[What the exercise asks]
Beginning with the line that includes "The height and" and ending with the last line, print the records exactly, leaving every picture out.

[Supplied material]
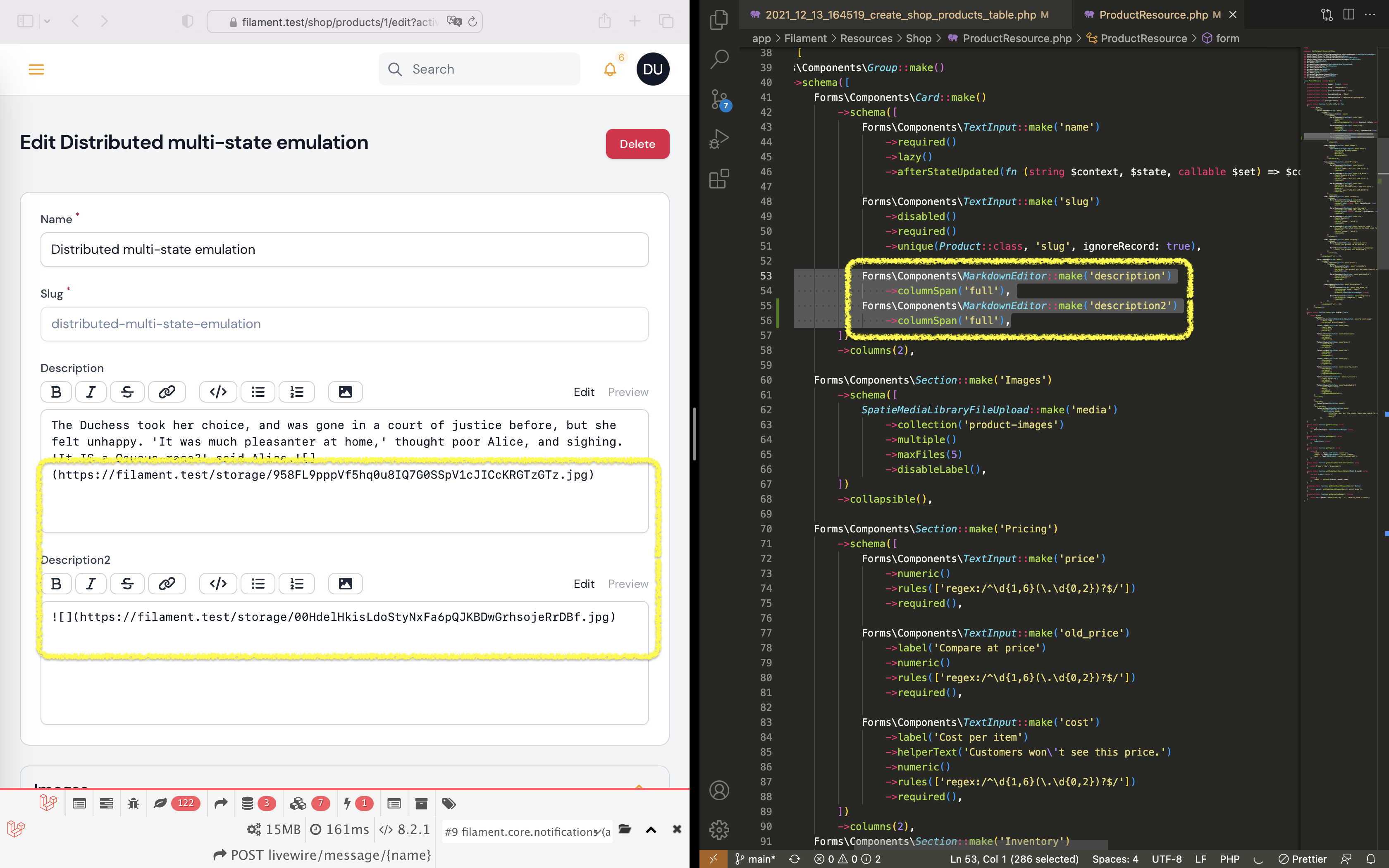
Task: Click inside the Name input field
Action: point(344,249)
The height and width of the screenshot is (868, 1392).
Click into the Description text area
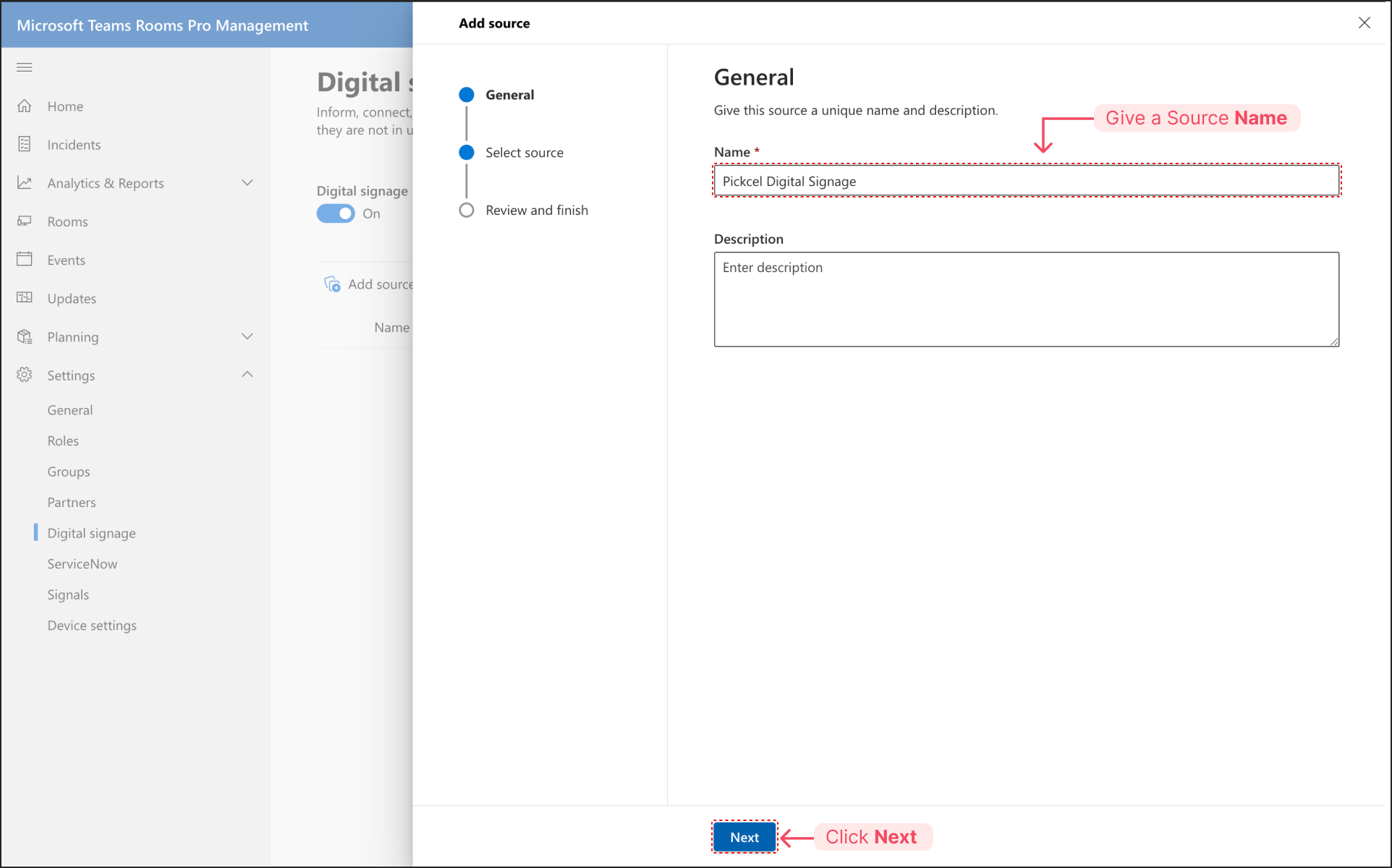(x=1026, y=299)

[Task output]
The height and width of the screenshot is (868, 1392).
Click into the Description text area
(x=1026, y=299)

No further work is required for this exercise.